Consignment: This is an item or items taken under contract by an auction company.  The auction company represents the owner of said items and acts as the selling agent.  Details such as commission and/or reserves are points listed in the contract between the auction company and the consignor.


Gavel: The mighty hammer of an auctioneer, which is struck to announce the sale of an item after all bids have been taken and no further advances in price have been offered.  Once the gavel is struck, a legal agreement exists between the high bidder and the auctioneer, in which the auctioneer is obligated to sell the item and the high bidder is obligated to pay for the item.


Knock-down: The moment at which an item is declared sold by the auctioneer and no further bids can be taken.


Lot: Anything that is offered for bidding.  A lot can be one item or many.  A lot can be a vase or a dining room suite.  It can be a large group of stuff or even an empty tract of land.


Opening (Starting) Bid: The amount at which the bidding for an item must begin before any advance in price can be recognized.


On Site/On Location: An auction in which the items being offered are not removed to an auction gallery, but are sold at their original location.

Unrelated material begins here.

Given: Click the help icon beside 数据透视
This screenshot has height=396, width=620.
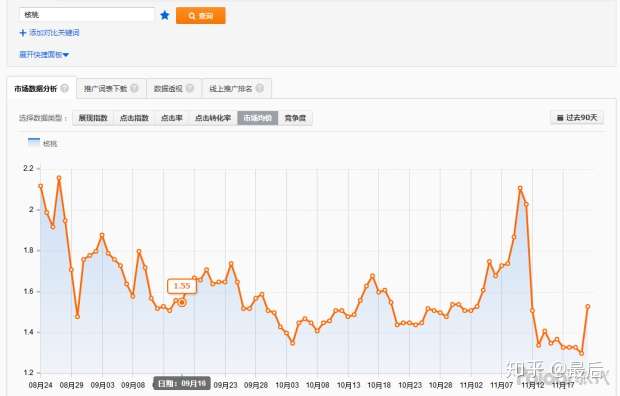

Reserve: The amount an item must achieve through bidding before it can be sold.

Any auction not advertised as absolute is automatically an auction with reserve, in which the auctioneer has the right to accept or reject any or all bids on any item, even when that item does not have a specific dollar amount for a reserve.  Therefore, the concept of reserve can be broken down into two categories: specific reserve and theoretical reserve.

When an item has a specific reserve, it has a certain dollar amount which must be achieved before the auctioneer can sell it.  For example, a dining room with a specific reserve of $2,000 would not be sold until the bidding reached or exceeded that figure.  It is at the discretion of the auction company whether or not to reveal any reserves before an item is offered.

An item that has a theoretical reserve does not have a specific dollar amount at which it can be sold, but instead has a certain price range in which the auctioneer feels it should fall.  For example: A Lionel O27 engine is offered at auction with no specific reserve.  However, the same engine in the same condition offered during recent auctions has repeatedly brought a high bid between $250 and $300.  For whatever reason, the day that this particular engine is offered, the bidding stops at $100.  It has fallen way short of its normal selling price, so the auctioneer decides not to sell it.  Not only does he have a legal right to pull the item off the block, but he also has a responsibility to the seller to do so.


Ring: The area within an auction gallery in which an auction is being conducted.  Several auctions may occur simultaneously at several different rings within the same gallery.  This usually happens where there is a large amount of merchandise that can be categorized and separated to suit the different buying niches of the bidders.


Ringman: A person who works the floor within a ring.  A ringman has several duties:

• To help display and make clear to the bidders the merchandise being offered.
• To aid the bidders in relaying their advances to the auctioneer.
• To aid the auctioneer in taking bids that may be out of the auctioneer’s line of sight.
• To ease, in general, communication between the bidders and the auctioneer.


Shill: Another illegal practice in which a person is placed into the crowd by the auction company to artificially inflate and advance bidding.


Times the Money: A situation in which a lot has multiple items and the bidders offer a price per item.  The final bid is multiplied by the number of items in the lot.  For example, a lot that contains six mahogany chairs can be sold “so much a piece, times six.”  Should the bidding close at $50 a piece, the final selling price for the set of chairs would be $300.